Rather than pawning off a societal obligation on these unfortunate souls, the honest, transparent and ethical course is for everybody to pay for the increased utilization and health costs of those suffering from chronic diseases. If we believe that each citizen is entitled to such a broad set of benefits, all should bear the expense, not just buyers of insurance in the individual market.

As usual, the Chicken Littles claim the skies will fall on the individual health insurance market if the mandate is abolished. This belies reality. According to the non-partisan Congressional Budget Office (CBO), individual insurance markets “would continue to be stable in almost all areas of the country throughout the coming decade.” 

Although the CBO predicts some premium increases, for many purchasers these increases would be offset by federal subsidies. Most important, millions could avoid them entirely by choosing more reasonably priced policies that better meet their needs.

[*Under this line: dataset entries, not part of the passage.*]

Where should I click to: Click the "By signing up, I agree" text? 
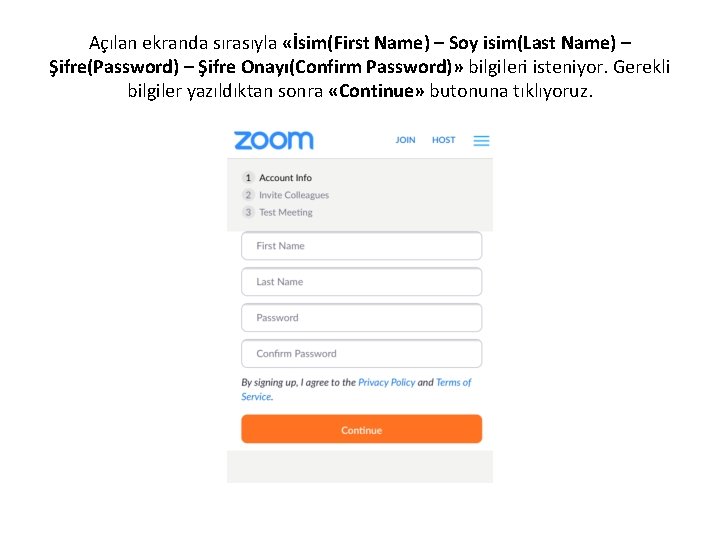tap(298, 382)
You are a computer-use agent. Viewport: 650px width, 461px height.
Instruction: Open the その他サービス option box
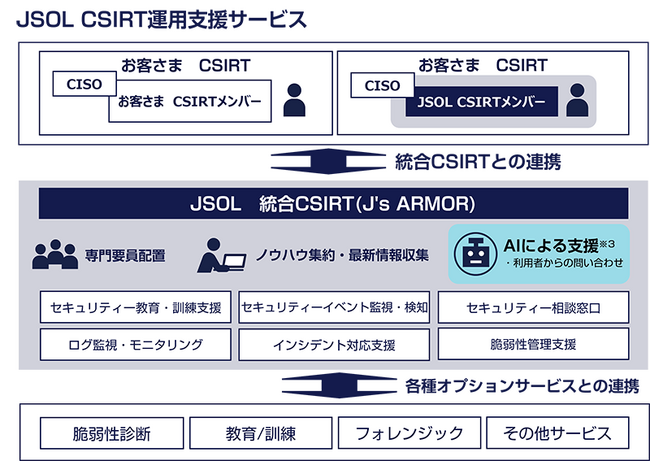[557, 433]
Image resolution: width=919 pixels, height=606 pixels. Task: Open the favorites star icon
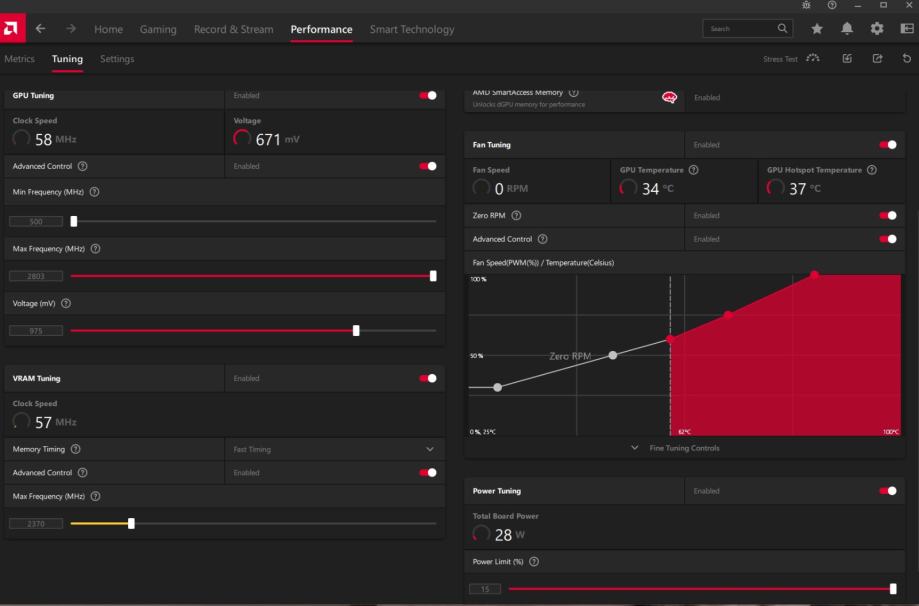point(817,29)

Senators Lamar Alexander and Patty Murray have proposed reinstating insurer subsidies known as “cost sharing reduction payments” (CSRs) that are intended to compensate for ACA required discounts for some beneficiaries. President Trump last month correctly stopped payment of the CSRs, which had not been appropriated by Congress and were therefore illegal. Coupling the Alexander-Murray bill to repeal of the individual mandate should allay concerns about possible destabilization from the mandate’s abrogation, while substantially increasing the odds the Alexander-Murray bill will become law.

Another oddity engendered by the convolutions of ObamaCare is that repeal of the mandate is predicted to return $300 billion to $400 billion to the U.S. Treasury over the next decade. This itself supports the case for repeal. However, a much more compelling argument for removing the individual mandate is its fundamental unfairness, a problem inherent to this dictate that cannot be repaired.

Dr. Roger Klein is a member of the Regulatory Transparency Project on healthcare. He is a former adviser to the FDA and HHS. Klein graduated from Yale Law School and completed his post-graduate medical training at Yale Medical School.